Segundo Claudio Ribeiro partilhou nesse diálogo, podemos encontrar na palavra “princípio”, presente da expressão Princípio Pluralista, a inspiração de três outros usos da palavra: i) o princípio protestante de Paul Tillich, ii) o princípio esperança de Ernest Bloch e iii) o princípio misericórdia de Jon Sobrino. Devemos compreender o PP como um referencial de análise do fenômeno religioso, sendo um instrumento hermenêutico que possibilita entender as espiritualidades a partir das misturas, contradições e ambiguidades. Nesses entre-lugares e fronteiras que as potencialidades da vida religiosa surgem, para além de discursos oficiais e estáticos, nas margens há negociação, ruído de novos sons, outras bricolagens. Como diria Claudio, o PP visa ser uma ferramenta de análise a partir dessas águas borbulhantes, desse movimento sempre em mudança nas casas & ruas, nesses cotidianos latino-americanos tão intensos. Há um ditado de Lao Tsé que diz que é necessário deixar a água lamacenta parada para que ela fique limpa, esse processo da espera e da água límpida se conecta com o eixo hermenêutico do PP que abarca a alteridade e a ecumenicidade, que implica em uma visão profunda do Outro em sua própria subjetividade para além dos preceitos aprendidos pelo Eu. Para Claudio, isso significa que “ser pluralista é favorecer os processos democráticos”, visto que o ouvir, o redimensionar vozes para além das relações de poder, é estar comprometido com a multiplicidade da vida. E por fim, um outro item importante para o PP é a noção de polidoxia, que desafia o suposto pensamento único e conceitos como heresia&ortodoxia, que sido utilizado para excluir e oprimir aqueles e aquelas que pensam e vivem diferente da suposta ortodoxia.
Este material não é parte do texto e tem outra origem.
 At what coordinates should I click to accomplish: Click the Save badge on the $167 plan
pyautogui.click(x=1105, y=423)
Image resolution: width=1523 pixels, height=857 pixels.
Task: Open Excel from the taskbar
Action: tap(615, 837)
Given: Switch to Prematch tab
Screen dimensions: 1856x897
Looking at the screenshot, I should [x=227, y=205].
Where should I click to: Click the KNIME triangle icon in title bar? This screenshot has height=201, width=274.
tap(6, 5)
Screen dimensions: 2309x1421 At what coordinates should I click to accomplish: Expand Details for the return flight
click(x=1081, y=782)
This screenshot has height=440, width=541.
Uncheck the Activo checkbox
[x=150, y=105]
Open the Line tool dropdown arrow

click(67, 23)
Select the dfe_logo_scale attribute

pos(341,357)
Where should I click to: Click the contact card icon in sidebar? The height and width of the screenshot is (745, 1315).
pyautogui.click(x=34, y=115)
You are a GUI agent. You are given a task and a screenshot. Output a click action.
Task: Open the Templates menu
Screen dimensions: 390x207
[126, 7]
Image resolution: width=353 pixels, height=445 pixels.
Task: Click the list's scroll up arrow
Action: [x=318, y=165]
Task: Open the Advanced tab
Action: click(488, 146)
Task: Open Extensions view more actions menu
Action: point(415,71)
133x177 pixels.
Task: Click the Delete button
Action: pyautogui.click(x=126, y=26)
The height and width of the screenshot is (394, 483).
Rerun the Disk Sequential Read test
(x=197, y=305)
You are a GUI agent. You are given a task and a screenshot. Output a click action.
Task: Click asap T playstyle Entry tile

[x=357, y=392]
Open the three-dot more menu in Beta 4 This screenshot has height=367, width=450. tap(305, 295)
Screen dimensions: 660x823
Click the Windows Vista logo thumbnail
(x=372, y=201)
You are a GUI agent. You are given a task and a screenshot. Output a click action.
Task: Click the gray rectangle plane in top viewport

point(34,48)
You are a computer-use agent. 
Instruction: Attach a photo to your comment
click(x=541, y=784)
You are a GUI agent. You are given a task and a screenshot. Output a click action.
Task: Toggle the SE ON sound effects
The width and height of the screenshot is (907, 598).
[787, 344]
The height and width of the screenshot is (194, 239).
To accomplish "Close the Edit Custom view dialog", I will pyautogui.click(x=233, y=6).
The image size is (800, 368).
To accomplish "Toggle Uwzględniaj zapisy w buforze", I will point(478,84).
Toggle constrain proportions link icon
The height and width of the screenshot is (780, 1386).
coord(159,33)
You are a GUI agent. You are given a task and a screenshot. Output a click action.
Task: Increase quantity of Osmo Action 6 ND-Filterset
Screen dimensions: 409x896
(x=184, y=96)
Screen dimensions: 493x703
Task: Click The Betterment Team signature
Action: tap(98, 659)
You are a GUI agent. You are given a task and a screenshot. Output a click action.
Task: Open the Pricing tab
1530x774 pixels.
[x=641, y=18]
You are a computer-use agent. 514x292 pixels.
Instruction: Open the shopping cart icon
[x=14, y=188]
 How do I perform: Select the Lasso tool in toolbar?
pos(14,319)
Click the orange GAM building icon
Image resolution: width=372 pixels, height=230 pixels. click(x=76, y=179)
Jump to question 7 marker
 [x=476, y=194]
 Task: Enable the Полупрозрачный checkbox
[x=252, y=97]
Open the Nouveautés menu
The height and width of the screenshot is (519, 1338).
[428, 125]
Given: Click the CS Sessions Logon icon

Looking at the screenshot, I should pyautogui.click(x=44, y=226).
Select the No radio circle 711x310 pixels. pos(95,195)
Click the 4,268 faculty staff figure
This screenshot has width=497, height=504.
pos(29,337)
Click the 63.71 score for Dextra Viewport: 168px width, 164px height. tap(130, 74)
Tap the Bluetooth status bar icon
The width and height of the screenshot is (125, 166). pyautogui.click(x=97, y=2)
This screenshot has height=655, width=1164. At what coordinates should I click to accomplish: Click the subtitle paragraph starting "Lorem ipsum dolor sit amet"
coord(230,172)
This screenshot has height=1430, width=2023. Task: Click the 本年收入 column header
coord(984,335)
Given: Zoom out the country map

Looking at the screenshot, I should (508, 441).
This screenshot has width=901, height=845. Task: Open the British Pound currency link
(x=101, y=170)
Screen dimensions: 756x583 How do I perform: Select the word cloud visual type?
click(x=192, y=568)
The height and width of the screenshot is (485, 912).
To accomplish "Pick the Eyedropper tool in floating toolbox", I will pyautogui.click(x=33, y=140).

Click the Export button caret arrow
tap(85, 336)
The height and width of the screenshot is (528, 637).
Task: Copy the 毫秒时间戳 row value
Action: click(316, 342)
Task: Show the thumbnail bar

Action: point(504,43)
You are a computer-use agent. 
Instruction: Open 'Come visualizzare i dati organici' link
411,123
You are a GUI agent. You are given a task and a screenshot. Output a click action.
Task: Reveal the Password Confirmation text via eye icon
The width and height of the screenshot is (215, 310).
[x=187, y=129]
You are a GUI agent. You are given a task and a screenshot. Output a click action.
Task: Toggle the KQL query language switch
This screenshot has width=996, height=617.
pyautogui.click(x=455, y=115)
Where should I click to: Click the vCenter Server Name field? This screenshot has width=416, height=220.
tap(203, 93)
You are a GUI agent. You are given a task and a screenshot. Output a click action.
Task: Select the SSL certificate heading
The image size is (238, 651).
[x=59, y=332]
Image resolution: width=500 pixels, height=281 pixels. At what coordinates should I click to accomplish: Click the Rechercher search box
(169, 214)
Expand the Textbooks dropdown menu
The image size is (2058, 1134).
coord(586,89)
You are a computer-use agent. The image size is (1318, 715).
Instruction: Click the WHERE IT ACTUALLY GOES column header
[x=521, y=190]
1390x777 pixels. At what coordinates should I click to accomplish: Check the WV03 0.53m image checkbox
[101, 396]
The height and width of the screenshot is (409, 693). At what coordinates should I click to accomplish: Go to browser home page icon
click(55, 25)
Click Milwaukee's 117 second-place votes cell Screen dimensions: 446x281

No Diálogo Inter-Religioso, destaca Roberlei Panasiewicz, a relação “Eu-Tu e Eu-Isso”, tendo como referência Martin Buber, são “palavras-princípio”. A primeira, Eu-Tu, é uma relação humanizante, “possibilita abertura ao outro, sem interesses ou imposições”, já a segunda, Eu-Isso, é uma relação objetivante que “deriva de interesses, de necessidades, de serviços solicitados ao outro, estabelecendo-o como objeto”. O diálogo inter-religioso deve ser construído a partir de relações humanizantes, e que há um equilíbrio dialógico, minimizando as relações de poder, visto que, elas sempre existirão.   Roberlei traz a articulação, proposta por Raimon Panikkar, entre o Diálogo Dialógico e o Diálogo Dialético como ponto chave para que nenhum discurso se torne totalitário e que não perca o cerne da questão. Enquanto o diálogo dialógico aborda essa abertura à comunicação mútua, trocas significativas e um aprofundamento nesse Outro, o diálogo dialético pensa me maneira racional, argumentativa. Mas dialogar para que? Pensando nessas questões, Roberlei elencou os principais objetivos do DIR em duas perspectivas, a primeira íntima, que seriam as concepções que cada religião e espiritualidade têm da revelação e da manifestação do Mistério; a segunda externa, que transformar e produzir mais vida para a humanidade nos níveis pessoal, social e ecológico. Concluiu sua fala dizendo que os “desafios, possibilidades e resultados do diálogo inter-religioso se ampliam à medida que as pessoas e instituições religiosas se disponibilizam para participar na integralidade que todo diálogo dialógico exige”.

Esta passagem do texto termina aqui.